Un berger pour un peuple en lutte

En 2004, à la sortie du séminaire de Jayapura, j’ai pris une décision que peu auraient osé prendre
Mon cœur était clair : je ne pouvais pas me contenter d’être un pasteur dans les murs d’une église. Alors je suis allé voir Mgr Léo Laba Ladjar, OFM, l’évêque de Jayapura, et je lui ai dit sans détour :

« Monseigneur, je veux être pasteur… mais pas seulement pour les catholiques. Je veux l’être pour tous les Papous, en particulier ceux qui manifestent dans les rues pour leur liberté. »

Il m’a regardé un instant, puis a souri avec cette bienveillance profonde qui le caractérisait. « Garde toujours la lumière et le sel sur ton chemin, m’a-t-il dit. Que Dieu te conduise. »

Je suis ensuite allé voir le Père Frans Lieshout, OFM — celui que je considère comme mon père spirituel et adoptif. Je lui ai parlé de mon choix. Il m’a répondu simplement, mais avec une chaleur inoubliable :
« Mon fils, sois un berger pour ton peuple. Ton père est fier de toi. »

Alors j’ai quitté le séminaire. Et je suis descendu dans la rue.

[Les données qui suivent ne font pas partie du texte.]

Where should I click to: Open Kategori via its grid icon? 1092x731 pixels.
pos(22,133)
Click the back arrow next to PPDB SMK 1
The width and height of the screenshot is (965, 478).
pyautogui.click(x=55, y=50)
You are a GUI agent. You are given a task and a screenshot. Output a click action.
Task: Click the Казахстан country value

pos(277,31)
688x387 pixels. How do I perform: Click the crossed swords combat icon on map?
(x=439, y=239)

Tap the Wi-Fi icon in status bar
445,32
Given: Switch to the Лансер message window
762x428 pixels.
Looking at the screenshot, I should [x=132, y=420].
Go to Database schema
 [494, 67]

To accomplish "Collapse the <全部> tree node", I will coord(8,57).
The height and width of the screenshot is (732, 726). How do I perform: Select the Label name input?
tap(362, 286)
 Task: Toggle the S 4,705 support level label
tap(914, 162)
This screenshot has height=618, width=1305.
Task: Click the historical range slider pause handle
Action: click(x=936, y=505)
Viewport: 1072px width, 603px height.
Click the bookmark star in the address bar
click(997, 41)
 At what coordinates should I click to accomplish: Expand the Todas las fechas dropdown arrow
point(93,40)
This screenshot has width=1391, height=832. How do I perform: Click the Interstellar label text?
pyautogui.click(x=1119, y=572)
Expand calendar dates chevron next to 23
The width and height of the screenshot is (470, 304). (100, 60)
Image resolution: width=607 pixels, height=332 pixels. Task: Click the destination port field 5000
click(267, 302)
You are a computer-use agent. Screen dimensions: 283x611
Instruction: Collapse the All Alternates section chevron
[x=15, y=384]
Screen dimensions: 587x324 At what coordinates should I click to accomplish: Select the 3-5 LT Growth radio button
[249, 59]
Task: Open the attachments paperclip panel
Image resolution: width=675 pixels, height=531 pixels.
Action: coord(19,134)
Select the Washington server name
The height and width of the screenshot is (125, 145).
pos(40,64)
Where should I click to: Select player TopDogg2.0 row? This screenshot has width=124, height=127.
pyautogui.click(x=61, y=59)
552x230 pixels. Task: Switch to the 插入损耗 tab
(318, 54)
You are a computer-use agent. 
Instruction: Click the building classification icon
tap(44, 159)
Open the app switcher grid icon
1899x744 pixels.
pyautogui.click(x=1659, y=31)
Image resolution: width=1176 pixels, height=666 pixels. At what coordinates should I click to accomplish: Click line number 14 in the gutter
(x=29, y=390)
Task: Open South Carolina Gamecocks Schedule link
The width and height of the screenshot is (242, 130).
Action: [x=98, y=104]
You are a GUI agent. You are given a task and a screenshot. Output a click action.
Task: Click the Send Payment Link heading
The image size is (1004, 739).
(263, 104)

De ville en ville, en Papouasie comme ailleurs en Indonésie, j’ai rejoint les jeunes qui rêvaient d’un autre avenir. J’ai animé des discussions, organisé des séminaires, éveillé des consciences. Ensemble, nous avons semé les graines de la résistance non-violente.

J’ai participé à la fondation de plusieurs mouvements politiques, dont le KNPB (Comité national de Papouasie occidentale) et l’AMPTPI (Association des étudiants de la Papouasie des Hautes montagnes). Nous avons organisé des manifestations pacifiques pour dénoncer les atrocités commises contre notre peuple, mais aussi les crimes écologiques perpétrés par des multinationales, notamment Freeport McMoRan, cette entreprise américaine qui exploite sans vergogne les mines d’or et de cuivre de Grasberg — les troisièmes plus grandes réserves au monde.

Bien sûr, cet engagement a eu un prix.

J’ai reçu des menaces. J’ai été arrêté, interrogé, malmené. Et plusieurs fois, on a tenté de me tuer. Des motos fonçant sur moi dans l’ombre. Des accidents qui n’avaient rien de fortuit. Mais jamais je n’ai plié.

Depuis 2011, je me consacre à une mission plus vaste encore : l’unité du peuple papou. Je suis allé à la rencontre de notre diaspora, de Paris à Canberra, de Londres à Port-Vila. Ensemble, nous avons construit un front diplomatique, fait entendre la voix de notre peuple dans les couloirs du pouvoir international. C’est de cette dynamique qu’est né l’ULMWP — le Mouvement Uni de Libération de la Papouasie Occidentale.

Aujourd’hui, alors que notre président Benny Wenda vit en exil au Royaume-Uni, j’ai l’honneur et la responsabilité d’assurer la direction exécutive de l’ULMWP, ici, sur notre terre.

Je suis toujours ce pasteur. Mais un pasteur sans mur, sans barrière. Un berger qui marche aux côtés de son peuple. Un homme debout, au cœur battant de la lutte pour notre liberté.